Click okay at the right hand of the screen. Go to channel one open bridge pod. Set the range to the most sensitive setting, 200 microvolts in this case at the top of the chart in the right hand corner.

Set cycles per second to 2K. You are now ready to record. Click start to ensure that the setup is working correctly.

Lightly touch the transducer tip with a pipette. You should see a change in force recorded by the software. Click stop on the software, then click start and let the program run.

For about 20 seconds, click stop and add a comment labeled saline. Only calculate the rate of contractions by measuring the time from the beginning of one deflection to the beginning of the next, or by counting the total deflection over a minute or two. Calculate the rate as contractions per minute or as contractions per second depending on how rapidly they are occurring.

To measure the force of contractions, use a relative measure to compare contractions under different conditions on the saved file. Move the marker M to the baseline, then move the cursor to the peak of the deflection and note the value listed on the top right of the screen. This is a delta value that is the difference from M to the peak.

Note that the cursor needs to be kept stationary at the peak in order to measure the change. Then move the M marker and the cursor to the next wave form of interest and repeat the measure to examine the effect of modulators. On this preparation, slowly switch the saline to a test solution.

In this case, one micromolar serotonin, and continue recording the rate and force of contractions as the last test. For this preparation test whether gap junction inhibitors change the rate or force of contractions, gap junction inhibitors include one hep ethanol or saline that has been bubbled with carbon dioxide. These compounds are used last as they may damage the muscle fibers after prolonged exposure to compare the effect of the various compounds, graph the data on a chart.

Another interesting use of this preparation is to record the force generated by the circular muscles. However, if you applied gap junction inhibitors to your preparation, the inhibitors may have damaged the circular muscles, in which case you should use a fresh hind gut preparation to test the circular muscles. To expose the circular muscles, slit the tube of the gut in a longitudinal plane with fine scissors.

Use fine pins to pin one side securely to the dish. Attach the hooked pin on the transducer to the other side of the strip. Expose the preparation to the same compounds that were tested on the longitudinal muscles, the relationship between the compounds tested and the number and type of contractions are shown here.

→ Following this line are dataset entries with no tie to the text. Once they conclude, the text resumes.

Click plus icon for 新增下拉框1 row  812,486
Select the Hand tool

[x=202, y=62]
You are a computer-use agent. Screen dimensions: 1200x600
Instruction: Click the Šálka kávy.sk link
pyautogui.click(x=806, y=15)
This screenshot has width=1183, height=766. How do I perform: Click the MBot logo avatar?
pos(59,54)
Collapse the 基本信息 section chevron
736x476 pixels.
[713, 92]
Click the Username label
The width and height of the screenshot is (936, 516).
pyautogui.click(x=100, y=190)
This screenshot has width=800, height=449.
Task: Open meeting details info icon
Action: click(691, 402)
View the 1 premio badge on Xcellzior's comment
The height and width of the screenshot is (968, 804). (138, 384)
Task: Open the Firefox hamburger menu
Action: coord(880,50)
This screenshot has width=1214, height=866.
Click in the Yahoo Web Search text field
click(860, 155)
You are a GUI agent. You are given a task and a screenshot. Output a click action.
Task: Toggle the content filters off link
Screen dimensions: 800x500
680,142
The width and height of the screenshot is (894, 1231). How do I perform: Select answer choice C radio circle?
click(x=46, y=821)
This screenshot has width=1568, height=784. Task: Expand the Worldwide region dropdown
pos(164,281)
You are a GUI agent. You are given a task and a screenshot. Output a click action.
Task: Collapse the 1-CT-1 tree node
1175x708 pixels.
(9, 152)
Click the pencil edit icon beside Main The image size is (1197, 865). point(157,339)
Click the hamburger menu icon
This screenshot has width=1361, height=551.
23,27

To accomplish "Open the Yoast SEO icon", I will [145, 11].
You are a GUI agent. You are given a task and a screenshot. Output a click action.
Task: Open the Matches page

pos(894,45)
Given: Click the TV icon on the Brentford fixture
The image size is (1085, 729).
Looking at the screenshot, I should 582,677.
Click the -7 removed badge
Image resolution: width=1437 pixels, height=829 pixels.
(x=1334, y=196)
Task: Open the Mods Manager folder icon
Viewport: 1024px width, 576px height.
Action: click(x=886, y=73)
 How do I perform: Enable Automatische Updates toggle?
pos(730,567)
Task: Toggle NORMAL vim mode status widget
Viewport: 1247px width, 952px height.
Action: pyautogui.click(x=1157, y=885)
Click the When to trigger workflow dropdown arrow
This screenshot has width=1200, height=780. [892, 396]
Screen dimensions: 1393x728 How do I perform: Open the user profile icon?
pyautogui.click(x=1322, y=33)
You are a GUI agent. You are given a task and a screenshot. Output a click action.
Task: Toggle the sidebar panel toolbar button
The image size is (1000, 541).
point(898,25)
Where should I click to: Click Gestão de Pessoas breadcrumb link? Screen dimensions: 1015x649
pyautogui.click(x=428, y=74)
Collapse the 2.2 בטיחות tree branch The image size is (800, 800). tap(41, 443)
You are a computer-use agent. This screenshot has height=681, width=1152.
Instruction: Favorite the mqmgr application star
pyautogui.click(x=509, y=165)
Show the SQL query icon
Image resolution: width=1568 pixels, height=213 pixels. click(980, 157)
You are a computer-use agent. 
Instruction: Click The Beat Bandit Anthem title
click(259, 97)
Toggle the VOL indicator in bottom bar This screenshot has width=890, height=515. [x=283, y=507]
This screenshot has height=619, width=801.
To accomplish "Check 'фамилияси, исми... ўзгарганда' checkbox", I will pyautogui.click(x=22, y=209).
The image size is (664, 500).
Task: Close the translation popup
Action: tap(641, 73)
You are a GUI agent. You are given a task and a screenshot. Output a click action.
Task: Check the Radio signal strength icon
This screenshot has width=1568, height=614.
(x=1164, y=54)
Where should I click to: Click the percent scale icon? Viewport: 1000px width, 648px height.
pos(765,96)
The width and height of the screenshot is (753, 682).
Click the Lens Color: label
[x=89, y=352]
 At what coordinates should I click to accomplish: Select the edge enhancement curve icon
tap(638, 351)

You can graph the number of contractions versus time for the saline, serotonin, and glutamate solutions. You can graph the number of contractions versus the force of the contractions in millivolts for the saline serotonin glutamate solutions. These graft can be done for both the longitudinal and the circular muscles to test whether the longitudinal and circular muscles in the different regions of the gut exhibit different responses to the various modulators.

The above experiments can be repeated on different regions from the anus and up along the abdomen. While attempting this procedure, it is important to remember to be careful to not damage the GI tract with the tweezers and to not pull too strongly with the force transducer Following this procedure. Other methods like electrophysiological, recordings of the muscle can be performed to address other issues such as ion channel functions and modulations, and which can serve as a model and other tissues in other animal models.